A estas alturas, alguien seguramente se preguntará, ¿y cómo debería comerse una pizza? Bueno, en primer término deberíamos trocar verbos, puesto que en buena ley, una pizza no se «come» ni menos aún «se degusta» o «se paladea». Antes bien, tal manjar del Olimpo deberá «engullirse», «fagocitarse» o cuando menos «devorarse». Ahora bien: para ilustración de mis escasos pero fieles lectores, trataré de dar una descripción aproximada de esta refinada liturgia. Como primera providencia, deberá tratarse de una pizza de aquéllas, ¡verdaderamente grandes! (extra large)… De ésas que vienen «con todo» (cuanto sea posible imaginar, cuando menos) y que, encima de ello, ostente una irresistible cobertura de triple queso mozzarella… Toda pizza que se precie de serlo deberá humear en el momento previo al festín, exhalando sus atormentadores aromas y efluvios por cuadras a la redonda, en tanto que el bellísimo queso mozzarella deberá chorrear con generosidad pantagruélica, derritiéndose en espesas oleadas de colesterol, hasta desbordarse por los costados (de la pizza, claro)… Tal manjar habrá presentarse, invariablemente, acompañado por un par de botellas —cuando menos— de buen vino tinto, pero no de cualquier clase, sino de aquéllos que, cuando se derraman algunas gotas sobre un piso de baldosa, en lugar de manchas violáceas suelen dejar ominosos agujeros humeantes, extrañamente similares con cráteres lunares recién impactados por un meteorito… Tal vino habrá de servirse en vasos de verdad, es decir: aquellos grandotes y de cristal grueso, los cuáles tendrán que llenarse hasta rebosar… Y sólo después de ese complicado ritual de preparación… ¡A comer se habrá dicho!

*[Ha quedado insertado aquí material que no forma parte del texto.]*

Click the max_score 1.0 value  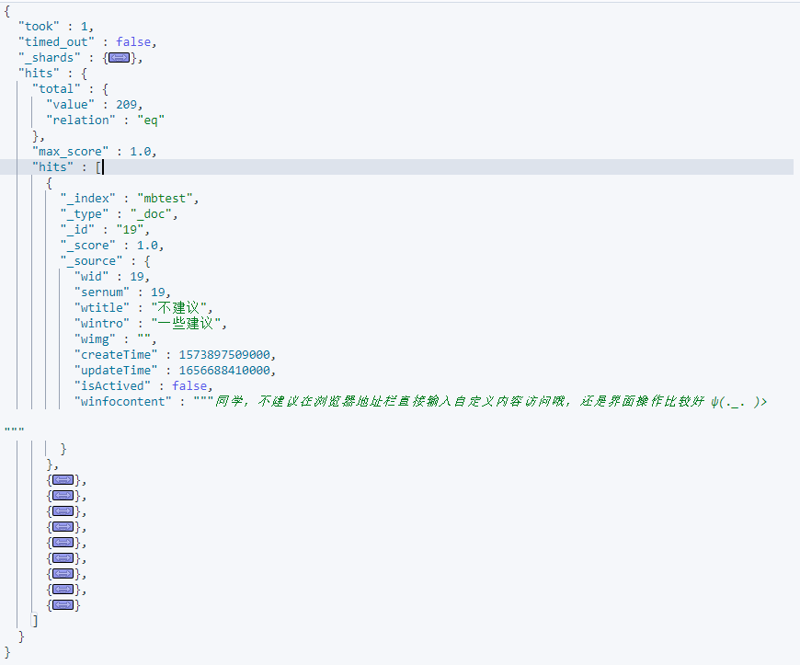[142, 152]
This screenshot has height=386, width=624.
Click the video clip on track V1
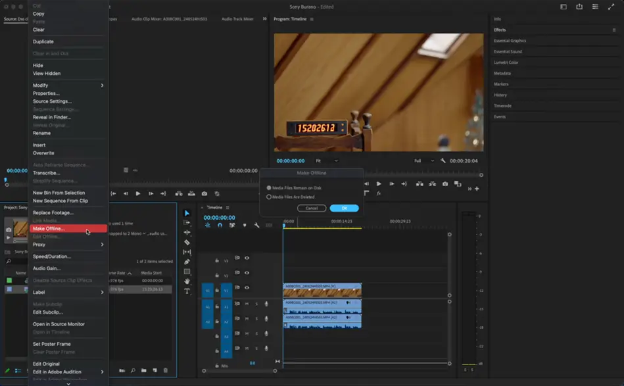pos(322,290)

La primera condición exigible en el momento de pasar al rito sagrado, será tener los ojos inyectados en sangre, digamos: tal cual solía exhibirlos Christopher Lee cuando personificaba al conde Drácula en las recordadas películas de la Hammer Films. La segunda, habrá de consistir en la emisión de unos gruñidos guturales y salvajes, que expresarán en sus ríspidos acordes un puro éxtasis mesozoico. La tercera, comenzar a devorar ese manjar de los dioses —más que nada, del viejo y divertido Dionisos— utilizando las manos, convertidas para tal efecto en garras convulsas, y agregando al repertorio, sin perder instante, unas feroces dentelladas, como las que más de alguno habrá podido apreciar en las entrañables películas del hombre lobo (por supuesto, está permitido babearse al estilo de aquella encantadora criatura extraterrestre de la serie «Alien»). La cuarta condición, imprescindible e irrenunciable, consistirá en que mientras se esté devorando la pizza con entrecortados rugidos de éxtasis, la mozzarella deberá chorrear, ¡abundantemente!, por el hocico de quien tan diligentemente devore o degluta o fagocite. La quinta, tendría que ser intercalar los pedazos enteros de pizza —cada uno de los cuales deberá ser devorado con una única y magistral dentellada, sin que importe mayor cosa el tamaño— con vasos enteros del vino que ya sabemos, con el cual se harán unas gárgaras tan ruidosas como festivas, antes de dejarlo bajar en torrente azufroso hacia la cavidad estomacal… Personalmente, aconsejo que si en tales momentos de éxtasis supremo, uno (el fagocitador) observa que alguien más se acerca hacia su sector de la pizza, deberá gruñirle amenazadoramente, mostrando toda la dentadura y dándole así a entender que un acercamiento mayor podría desencadenar un hecho de sangre… (Es por eso que la manera más recomendable de comer pizza es en soledad, de forma tal que tales gruñidos estén exclusivamente destinados a esas psicodélicas alucinaciones que, en algún momento del condumio, seguramente habrá de provocar la ingesta inmoderada del vino susodicho).

Después que uno haya rebañado hasta la última migaja y haya sorbido con rugidos de satisfacción hasta las últimas gotas del vino —derramado— que todavía no hayan alcanzado a perforar el piso, los puristas aconsejan echarse a descansar en un camastro, al igual que hacen las boas después de una ingesta, y dormirse alegremente entre ronquidos, gruñidos, pataleos convulsos y algún que otro manotazo espasmódico al aire, que tanto pudiera estar destinado a atrapar alguna pizza voladora como a espantar las persistentes imágenes del delirium tremens que de buen seguro habrá sobrevenido.